Internal messages show FBI agents deeply concerned about Trump-Russia probe: Report

The Trump administration has long asserted that the FBI under President Barack Obama violated norms and procedures — and potentially even the law — in pursuing an investigation of Donald Trump’s 2016 campaign and alleged collusion with Russian operatives.

Newly released notes and text messages from FBI agents and analysts appear to bolster the president’s argument, especially one remark confirming that “Trump was right” to be suspicious of the bureau, as reported by The Federalist.

Private communications released

According to The Federalist, the latest details were released as part of a court filing by Sidney Powell, an attorney for former National Security Adviser Michael Flynn.

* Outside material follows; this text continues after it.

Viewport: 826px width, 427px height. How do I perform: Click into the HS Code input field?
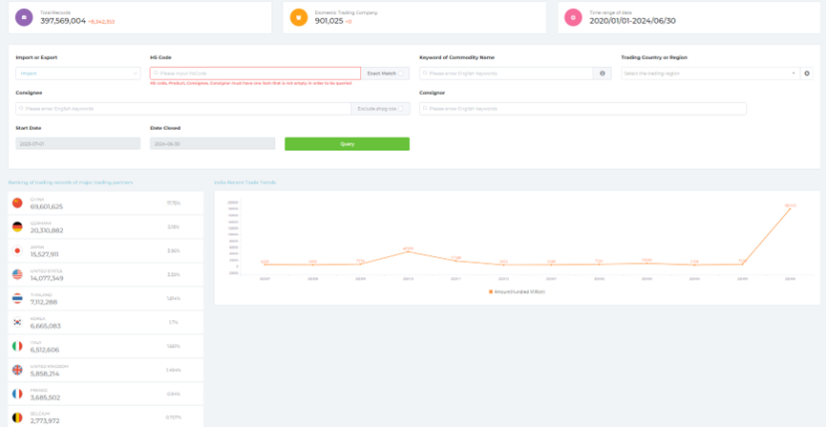click(x=256, y=73)
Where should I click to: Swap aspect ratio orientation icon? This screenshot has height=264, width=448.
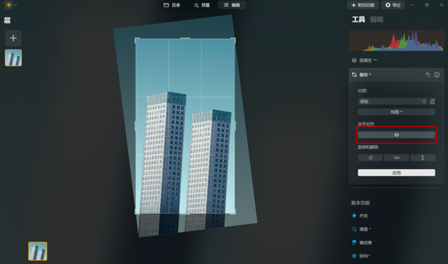[432, 101]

As the conversations unfold, a narrative begins to emerge that unidentified FBI assets were increasingly worried that their behavior and actions would eventually be discovered.

One such example occurred on Jan. 5, 2017, the same day as an Oval Office meeting reportedly attended by Obama, Vice President Joe Biden, FBI Director James Comey, Deputy Attorney General Salley Yates, and National Security Adviser Susan Rice, potentially among others.

That meeting reportedly included a discussion of probes into Trump and Flynn and apparently prompted a series of text messages between unidentified parties involved in the investigation dubbed Crossfire Hurricane.

One agent reportedly asked another what “the word” was on the Obama briefing.

“Don’t know but people here are scrambling for info to support certain things and its a mad house,” another responded, according to The Federalist.

“Still not put together”

In another message, presumably from the first agent, an individual made the assertion that Trump “was right” and that the administration’s case was “still not put together.”

That message went on to ask “why do we do this to ourselves” and “what is wrong with these people.”

One individual involved in the communication stated that agents were so concerned about the possible fallout that they “all went and purchased professional liability insurance.”

Just two days before that meeting, Trump tweeted that an intelligence briefing “was delayed until Friday, perhaps more time needed to build a case,” describing the entire situation as “very strange.”

As the newly released conversations suggest, the president-elect might have been on to something bigger than he realized. Or, as one unnamed agent might say, he “was right.”